Comenzó a construirse en 1930, en el estilo arquitectónico art decó de la época e inspirado en el Templo Mayor, rompiendo y contrastando con el estilo barroco y neoclásico de la zona. Sus once pisos lo convirtieron en el rascacielos más alto del entonces Distrito Federal. Tenía tres elevadores Westinghouse que se presumían a los turistas, cuando los elevadores se presumían. Cuentan que algunos llegaron a desmayarse por la velocidad que alcanzaban. ¿Será?
En los años sesenta, ahí se trabajaba de 9 a 4 de lunes a viernes, pero si el reloj checador acusaba dos retardos en el mes, había que ir también la mañana del sábado. Esto provocaba carreras cada día a las 8:55 en la escalera curva, no había tiempo de esperar el ascensor.
Era costumbre comulgar el primer viernes de cada mes, esos días algunos llegaban un poco más temprano para cruzar la calle y pasar al templo de San Francisco, y de ahí, al Sanborns de los Azulejos a romper el ayuno con un café y un pan que les servían en la barra.
Eran tiempos en los que se podía fumar dentro de las oficinas y había siempre un bolero por ahí, entre los escritorios. Tiempos en que las mujeres no podían entrar a las cantinas, ni siquiera a La Ópera.
El edificio tenía en el último piso un comedor con menús de dos chefs a elegir. Los empleados también frecuentaban un comedorcito dentro del Centro Joyero de la calle Madero, y el Café Chufas en la calle de López, también conocida como Vía del Exilio Español.

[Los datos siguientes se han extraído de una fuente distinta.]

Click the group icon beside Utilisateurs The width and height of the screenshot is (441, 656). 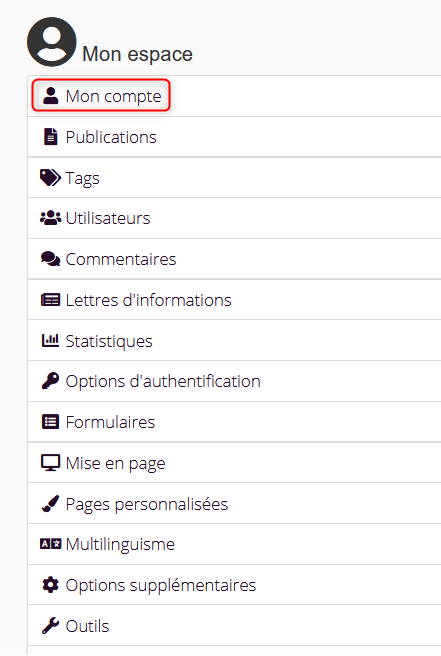(50, 218)
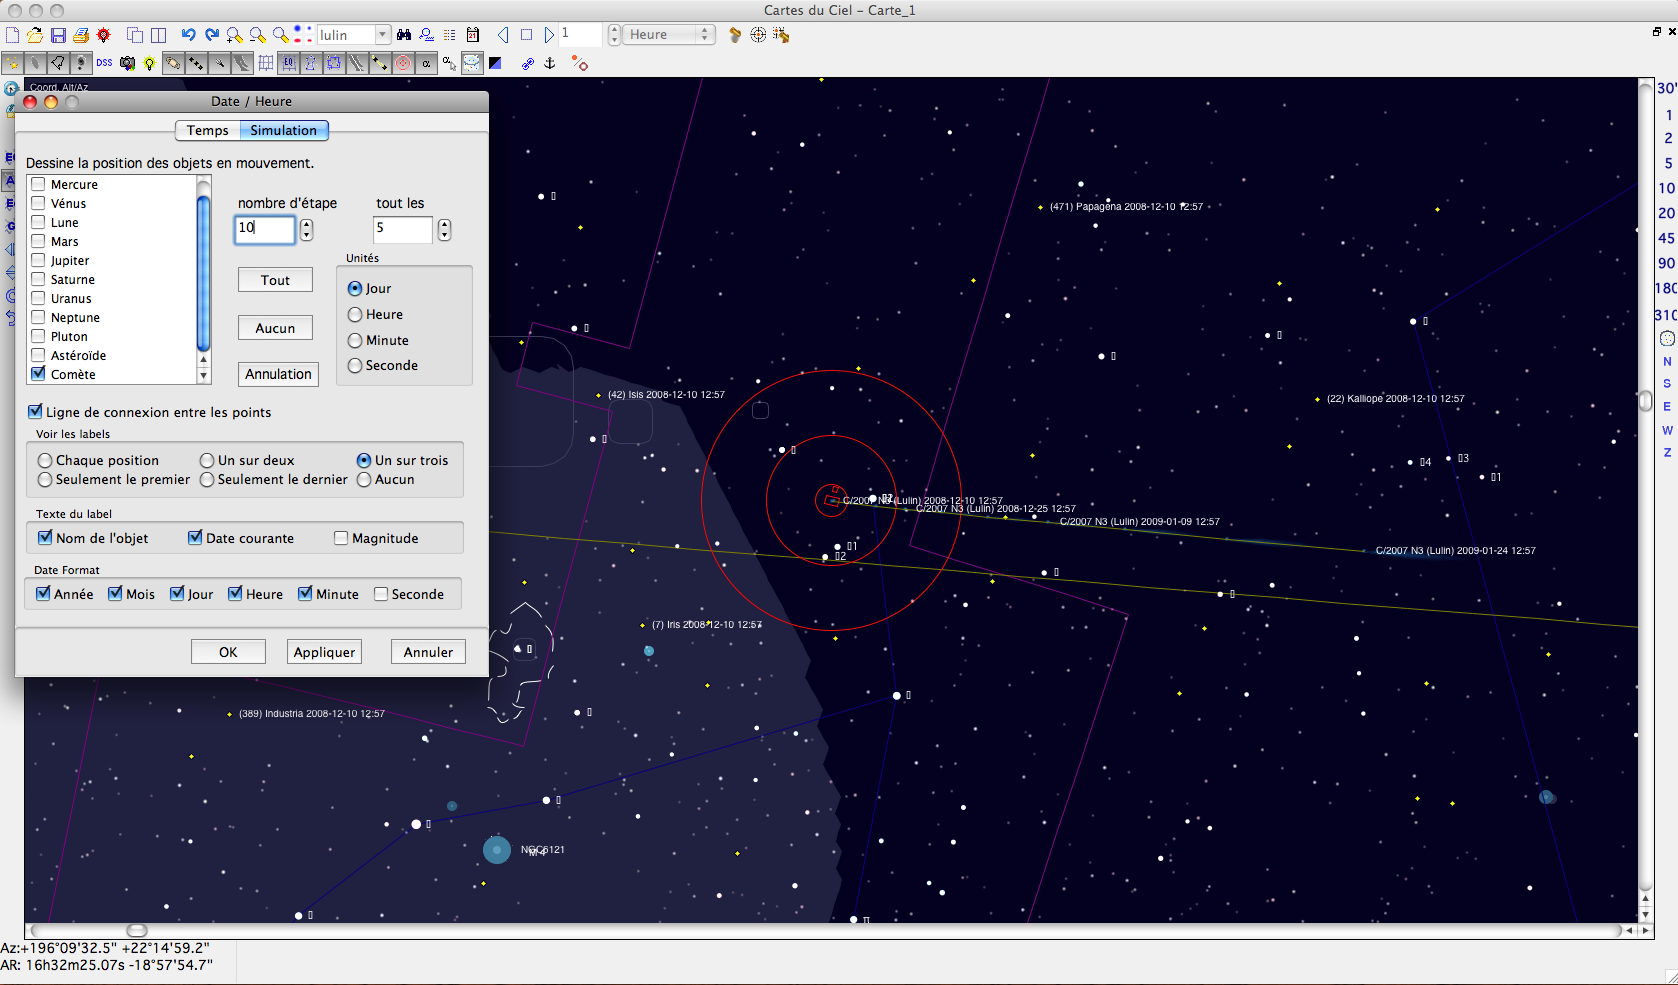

Desde sus ventanas se vieron desfiles, marchas, y hasta el alboroto que provocó un pobre hombre que saltó desde el mirador de la Torre Latino, que está justo enfrente.
Quienes llegaban en coche lo estacionaban en la actual explanada del Palacio de Bellas Artes. Ahí junto, dentro de la Alameda, estaba la librería de Cristal, con las paredes y el techo de ese material y con una pérgola de flores y enredadera.
En el nivel de la calle, donde hoy hay una tienda Telmex, estaba la tienda Regalos Nieto que por muchos años se anunció en el lomo del directorio telefónico con el lema “Allá donde usted sabe”. Y en el local que ocupa la librería Gandhi estuvo la Galería Misrachi.
Había un fotógrafo callejero que retrataba a las personas mientras caminaban: ellas, con vestido, bolsa y tacones a juego, luciendo pulseras y medallas con las que hoy nadie saldría de casa; ellos, de traje y corbata. Les entregaba un papelito con el que podían pasar más tarde a comprar su foto en blanco y negro. Cada tarde aparecían los voceadores de Últimas Noticias de Excélsior.
Forma parte de las construcciones más antiguas de más de 50 metros de alto que han resistido los terremotos, junto con Bellas Artes, la Catedral Metropolitana y el Templo de Santo Domingo.
Cada vez que voy al Centro me detengo a tomar una foto de ese edificio donde se conocieron mis papás. Agradezco al destino y reafirmo en mi mente el slogan de la compañía que por muchos años fue su huésped: vivir es increíble.